▸ What is needed:
Rewrite everything from the line containing "coordinates (645, 112)." down to the line containing "The image size is (640, 480).", changing "In order to" to "So as to" and leaving all else unchanged.

▸ Record excerpts:
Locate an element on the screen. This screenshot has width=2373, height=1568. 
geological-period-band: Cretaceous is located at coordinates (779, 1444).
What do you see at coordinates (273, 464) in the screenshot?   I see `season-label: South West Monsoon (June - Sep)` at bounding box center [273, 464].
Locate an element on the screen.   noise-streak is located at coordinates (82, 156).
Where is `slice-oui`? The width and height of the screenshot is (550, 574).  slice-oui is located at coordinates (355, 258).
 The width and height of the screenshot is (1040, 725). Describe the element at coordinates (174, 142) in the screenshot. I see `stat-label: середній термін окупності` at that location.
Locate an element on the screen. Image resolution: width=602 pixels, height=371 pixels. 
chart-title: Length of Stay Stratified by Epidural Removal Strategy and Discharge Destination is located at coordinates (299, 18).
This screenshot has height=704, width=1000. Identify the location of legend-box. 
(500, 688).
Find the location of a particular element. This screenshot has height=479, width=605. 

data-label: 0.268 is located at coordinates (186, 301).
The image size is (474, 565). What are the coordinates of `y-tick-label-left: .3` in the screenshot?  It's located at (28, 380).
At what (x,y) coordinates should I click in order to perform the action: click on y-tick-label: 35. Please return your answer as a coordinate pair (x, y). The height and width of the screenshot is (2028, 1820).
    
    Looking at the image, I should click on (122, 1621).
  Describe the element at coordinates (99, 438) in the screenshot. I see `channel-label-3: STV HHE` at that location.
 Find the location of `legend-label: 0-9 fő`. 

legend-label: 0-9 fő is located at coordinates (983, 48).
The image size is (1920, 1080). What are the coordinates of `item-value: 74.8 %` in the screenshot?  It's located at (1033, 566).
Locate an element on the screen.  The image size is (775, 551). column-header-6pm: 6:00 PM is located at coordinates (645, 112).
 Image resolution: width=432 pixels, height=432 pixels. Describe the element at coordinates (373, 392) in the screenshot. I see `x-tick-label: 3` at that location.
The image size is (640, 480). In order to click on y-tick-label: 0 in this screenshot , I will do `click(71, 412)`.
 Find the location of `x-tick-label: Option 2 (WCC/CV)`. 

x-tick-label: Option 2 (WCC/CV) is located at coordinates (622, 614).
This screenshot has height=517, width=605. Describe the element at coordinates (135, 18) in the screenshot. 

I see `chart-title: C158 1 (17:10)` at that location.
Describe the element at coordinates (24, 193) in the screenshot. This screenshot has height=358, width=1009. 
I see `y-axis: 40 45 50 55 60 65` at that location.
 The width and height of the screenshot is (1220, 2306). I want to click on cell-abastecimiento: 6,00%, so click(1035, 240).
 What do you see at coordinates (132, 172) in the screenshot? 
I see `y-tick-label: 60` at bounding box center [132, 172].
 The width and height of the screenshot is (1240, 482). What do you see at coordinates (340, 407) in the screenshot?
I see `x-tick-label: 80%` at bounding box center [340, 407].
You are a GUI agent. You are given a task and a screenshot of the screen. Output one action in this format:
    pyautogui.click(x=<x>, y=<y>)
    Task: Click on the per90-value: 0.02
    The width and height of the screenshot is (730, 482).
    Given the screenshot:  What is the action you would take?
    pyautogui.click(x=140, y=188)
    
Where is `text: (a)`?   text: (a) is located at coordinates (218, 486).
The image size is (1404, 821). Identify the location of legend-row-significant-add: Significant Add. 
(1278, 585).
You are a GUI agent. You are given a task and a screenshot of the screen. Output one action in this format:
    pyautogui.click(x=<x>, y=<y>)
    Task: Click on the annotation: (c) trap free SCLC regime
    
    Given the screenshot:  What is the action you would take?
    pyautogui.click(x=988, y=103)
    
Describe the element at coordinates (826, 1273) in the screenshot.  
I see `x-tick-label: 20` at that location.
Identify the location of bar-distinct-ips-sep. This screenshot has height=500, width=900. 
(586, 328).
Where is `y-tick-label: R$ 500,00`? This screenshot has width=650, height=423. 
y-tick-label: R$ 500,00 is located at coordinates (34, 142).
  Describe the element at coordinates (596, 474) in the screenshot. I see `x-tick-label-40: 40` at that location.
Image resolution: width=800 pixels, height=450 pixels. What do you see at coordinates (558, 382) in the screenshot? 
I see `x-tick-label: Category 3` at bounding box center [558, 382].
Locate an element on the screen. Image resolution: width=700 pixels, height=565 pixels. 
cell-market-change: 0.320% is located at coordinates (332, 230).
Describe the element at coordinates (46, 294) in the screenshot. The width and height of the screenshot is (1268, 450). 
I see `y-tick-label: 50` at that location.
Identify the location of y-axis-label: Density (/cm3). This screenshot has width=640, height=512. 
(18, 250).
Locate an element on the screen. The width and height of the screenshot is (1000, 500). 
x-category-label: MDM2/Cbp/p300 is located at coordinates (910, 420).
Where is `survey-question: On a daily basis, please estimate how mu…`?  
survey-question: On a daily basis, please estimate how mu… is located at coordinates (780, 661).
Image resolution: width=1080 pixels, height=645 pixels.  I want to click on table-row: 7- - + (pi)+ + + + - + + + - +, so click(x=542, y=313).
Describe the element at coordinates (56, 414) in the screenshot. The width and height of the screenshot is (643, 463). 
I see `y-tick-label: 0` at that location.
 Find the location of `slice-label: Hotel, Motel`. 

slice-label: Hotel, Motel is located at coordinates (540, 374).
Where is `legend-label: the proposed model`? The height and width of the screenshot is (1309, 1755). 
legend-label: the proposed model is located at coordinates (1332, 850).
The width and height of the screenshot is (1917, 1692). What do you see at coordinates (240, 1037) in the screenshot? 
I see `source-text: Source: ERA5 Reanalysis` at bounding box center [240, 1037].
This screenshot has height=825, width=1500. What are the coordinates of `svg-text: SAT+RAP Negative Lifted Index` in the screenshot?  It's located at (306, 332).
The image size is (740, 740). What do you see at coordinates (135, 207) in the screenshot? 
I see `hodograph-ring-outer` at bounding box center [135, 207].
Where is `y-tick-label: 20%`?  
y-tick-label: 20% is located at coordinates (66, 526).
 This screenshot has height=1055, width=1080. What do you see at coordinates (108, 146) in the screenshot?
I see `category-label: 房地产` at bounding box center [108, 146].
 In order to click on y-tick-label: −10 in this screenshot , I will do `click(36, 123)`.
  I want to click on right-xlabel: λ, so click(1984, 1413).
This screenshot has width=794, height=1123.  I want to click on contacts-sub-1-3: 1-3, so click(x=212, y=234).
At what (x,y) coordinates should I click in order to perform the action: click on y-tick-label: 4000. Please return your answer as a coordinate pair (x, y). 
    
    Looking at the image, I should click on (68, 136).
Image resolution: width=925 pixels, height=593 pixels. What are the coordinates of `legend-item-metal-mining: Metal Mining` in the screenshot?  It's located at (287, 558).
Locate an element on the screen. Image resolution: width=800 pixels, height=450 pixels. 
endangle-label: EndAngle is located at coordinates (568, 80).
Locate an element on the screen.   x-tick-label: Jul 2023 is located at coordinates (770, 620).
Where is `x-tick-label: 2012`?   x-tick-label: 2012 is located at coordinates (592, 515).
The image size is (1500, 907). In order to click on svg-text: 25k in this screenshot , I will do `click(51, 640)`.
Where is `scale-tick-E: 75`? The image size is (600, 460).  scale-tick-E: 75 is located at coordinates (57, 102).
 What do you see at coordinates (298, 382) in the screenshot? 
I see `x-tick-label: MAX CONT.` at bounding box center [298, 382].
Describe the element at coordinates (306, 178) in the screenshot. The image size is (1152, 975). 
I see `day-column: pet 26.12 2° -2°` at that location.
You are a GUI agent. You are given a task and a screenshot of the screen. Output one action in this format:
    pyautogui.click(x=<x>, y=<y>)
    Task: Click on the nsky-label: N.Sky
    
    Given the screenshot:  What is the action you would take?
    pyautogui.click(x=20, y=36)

▸ Solved problem:
Locate an element on the screen.  The image size is (775, 551). column-header-6pm: 6:00 PM is located at coordinates (645, 112).
 Image resolution: width=432 pixels, height=432 pixels. Describe the element at coordinates (373, 392) in the screenshot. I see `x-tick-label: 3` at that location.
The image size is (640, 480). So as to click on y-tick-label: 0 in this screenshot , I will do `click(71, 412)`.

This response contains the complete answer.